In April of 2007 my husband Dale and I became parents to a new bundle of joy. Being a blended family, this was our first child together. For those you who know our age, let me be clear – a furry and four legged nine week old Sheltie. After much conversation we named him Ernie. Ernie is now almost 6 years old. He has finally become an official Therapy Dog, after 4 long years of training! Unlike Max, his predecessor, Ernie is more interested sleeping under a desk, than helping people through their grief journey or feeling uncomfortable while in a funeral home. Slow but sure, with the assistance of Kris Larsen, on behalf of Therapy Dogs, Inc. (TDInc.) and the many hours of our dedicated Clock Funeral Home family, we can now complete his registration papers. TDInc. Is an amazing organization that is dedicated to providing registration, support and insurance for members who are involved in volunteer animal assisted activities.
From the day we brought Ernie home, he has come to work daily with both Dale and me. Ernie initially was cage trained and had either blankets or cages in many of the employee offices within the funeral home. Since day one, under the recommendations of Kris Larsen we began an “in-house” training program”. The 1st goal was for Ernie to be comfortable with his new surroundings – which included no barking at the dreaded doorbell! Slowly we introduced him to crucial people in his life other than his funeral home family…aka “ the mailman”, “UPS Man” and “Fed Ex Man”. They have all learned to bring biscuits, or know where to find them when they arrive.
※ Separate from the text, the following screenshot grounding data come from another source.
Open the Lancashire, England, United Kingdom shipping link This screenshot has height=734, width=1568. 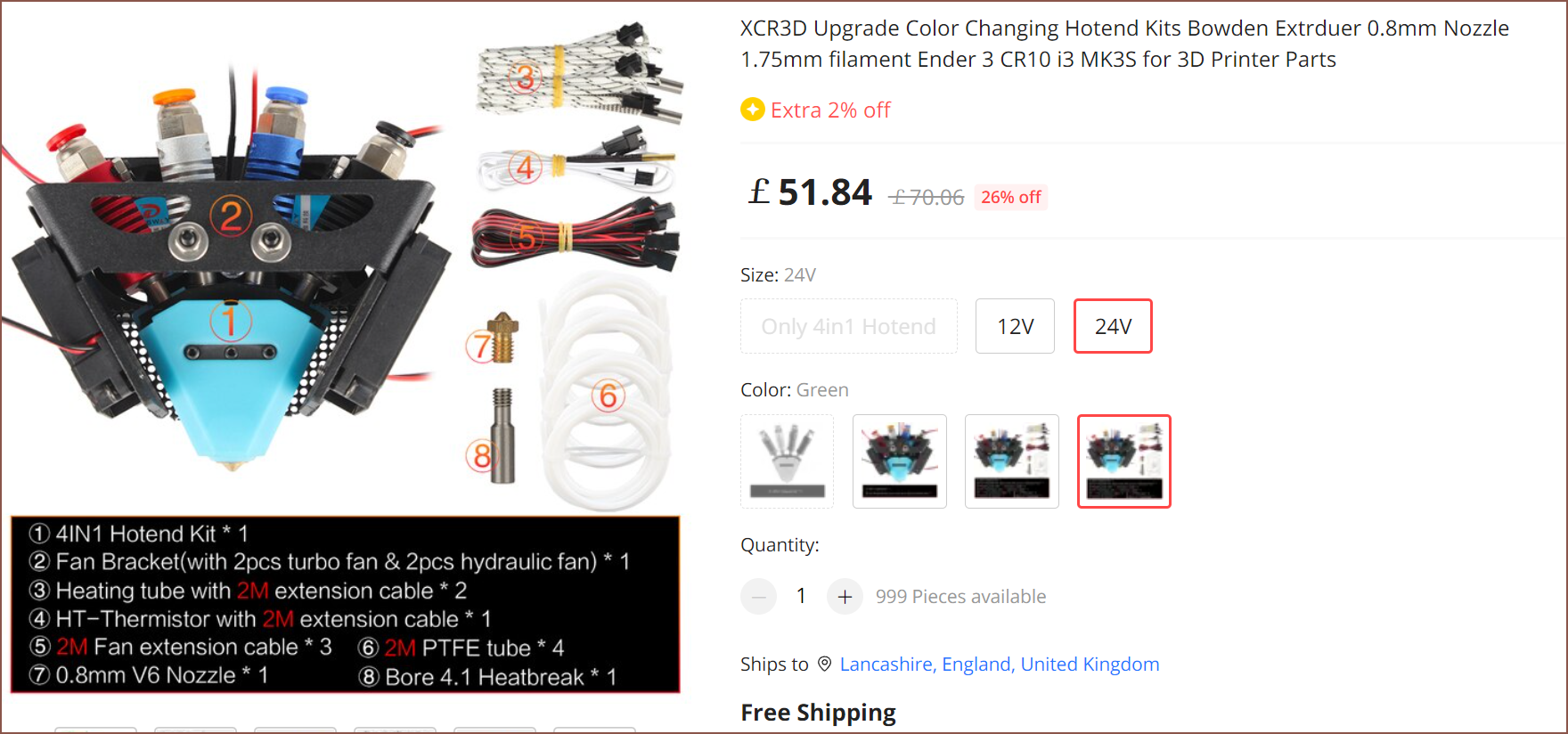pos(1000,665)
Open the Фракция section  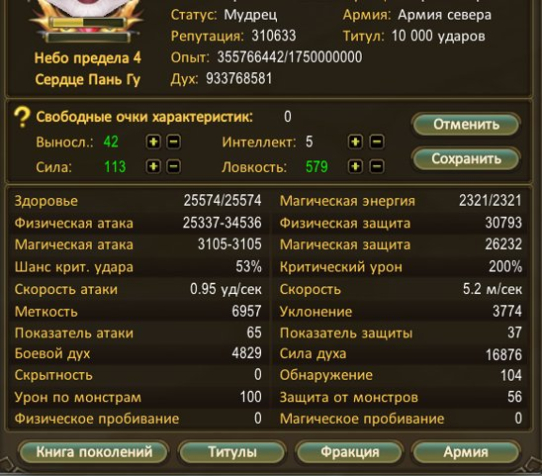[x=350, y=452]
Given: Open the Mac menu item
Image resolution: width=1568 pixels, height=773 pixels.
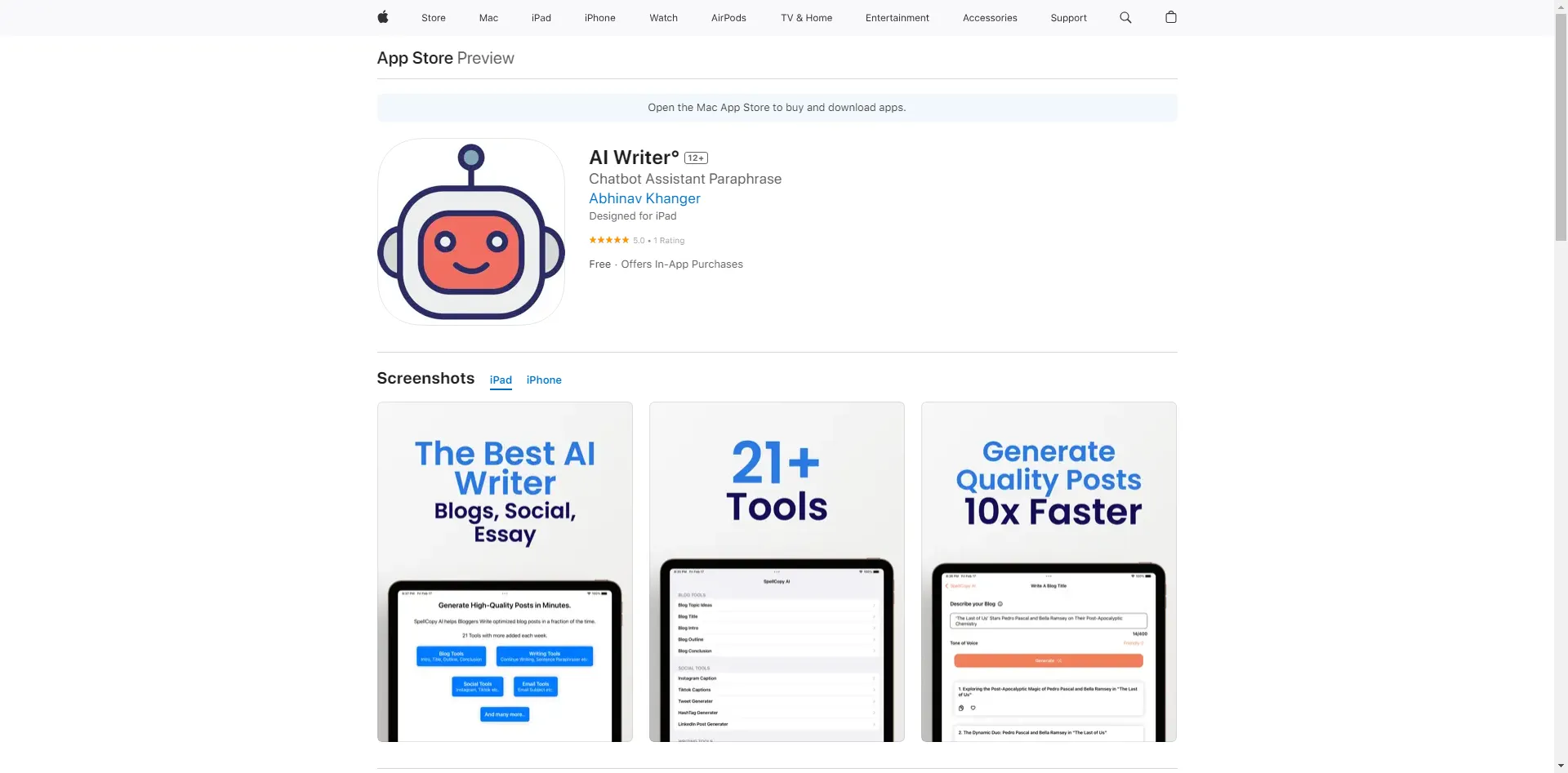Looking at the screenshot, I should [x=488, y=18].
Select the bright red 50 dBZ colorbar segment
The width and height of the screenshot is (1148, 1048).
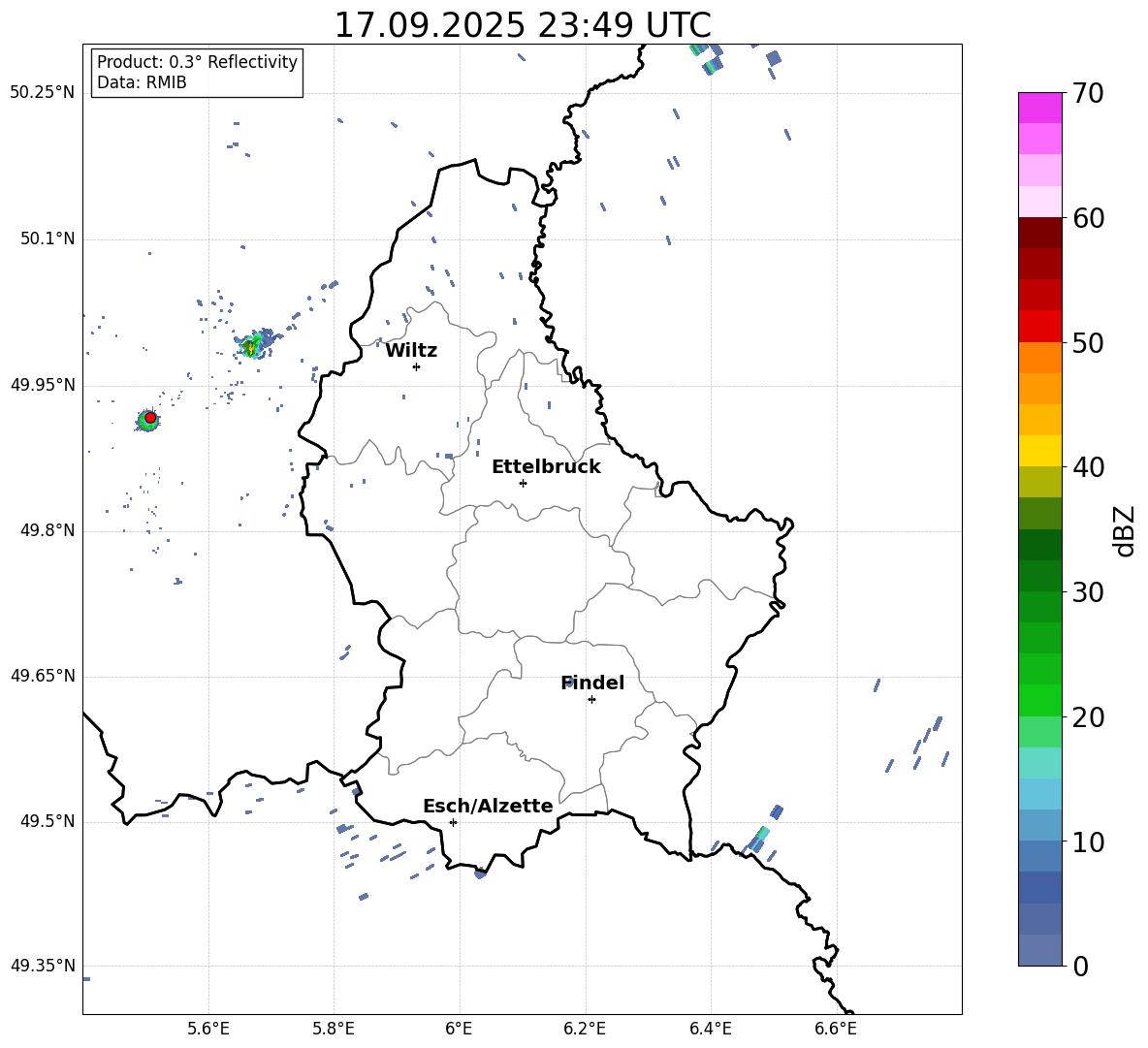click(1040, 326)
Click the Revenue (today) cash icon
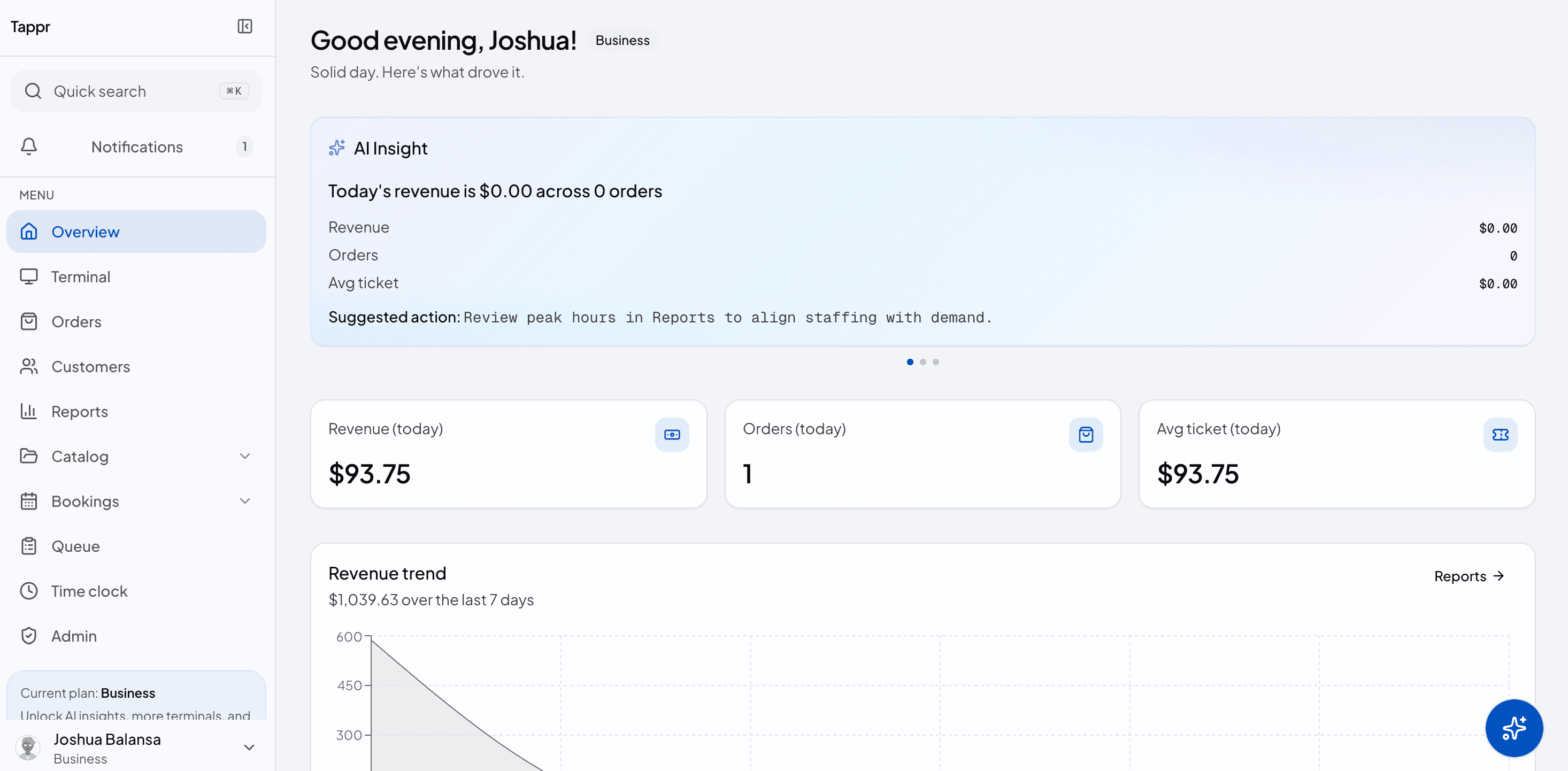 click(672, 435)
For what ever reasons, this is big fun to Ernie! In fact, he now has copied an old trick that Max did in the previous years. When the mailmen or Fed Ex stop to use our bathroom on the way out, he sits at the door and waits for them to leave and then escorts them out for a two treat stop. Nothing and I mean nothing will interrupt his focus when this occurs. Over the years Ernie has become desensitized to practically everything. Not much phases him.
Through out the years we have all recognized that Ernie has personality quirks and behavior patterns, just like his human counterparts. Overtime we have come to understand that his actions and behaviors, have meaning behind them. Here are some of the things we have learned.
1. He does not like the guns shots from the military services. When he seen the Veterans arrive in their uniforms to conduct a service, Ernie immediately retreats to the farthest office from the front of the chapel and remains there until the ceremony is over.
2. It appears he is prejudice. He does not like African Americans, Considering our primary funeral home is located in the heart of downtown Muskegon, MI and the Heights are not far away this is not a good thing. What is funny about this is that we have a culturally diversified employee base. Apparently he doesn’t seem to notice this. For years we had to ask our employees to bring in their friends or family to visit, so we can have Ernie become familiar with cultural diversity,
3. It also appears that he’s not a bad judge of character. What I mean by this is, Ernie always backs away and does not want to be in the arrangement rooms when our directors are making arrangements with families who don’t have the ability to pay for any or all of our services. At first we thought he was being lazy and wanted to sneak out on his job. Nope, it appears that he was on to something. Our directors have now come to realize that when he starts to behave in a certain way, that Ernie is communicating to us that there are little or no financial means to pay for their loved one’s funeral bill.
4. Last but not far from least Ernie trusts everyone here as they have all participated in his development, even potty training. Ernie is not shy about letting someone know when its time to GO!!!!
When Ernie was 6 months we introduced him to his “working jacket” known as a saddle. What else can I say, he hates it! Under protest he will wear it, and then then he pouts. He prefers to run around nakey! It’s become a game and is hysterical to watch. He literally runs away from me, puts his ears back and head down when he realizes its time to be dressed. Four legged kids are no different than 2 legged ones. Just like when we were human parents, as a pet parent, we still pick our battles. Ernie wins this one. He doesn’t mind a scarf or a harness, so when it’s necessary to have him dressed we place his identification on him in this fashion.
In closing, what’s truly rewarding to see, is that Ernie understands that when the saddle, scarf or harness is on, he is working. That means – NO JUMPING or running around like a fool. This is a great thing for the rest of us, however – the very minute that item of clothing is removed – he reverts back into his jumping, running antics and barks like a fool. If you are local or in the area Please come visit Ernie and we hope you’ll enjoy him as much as we do.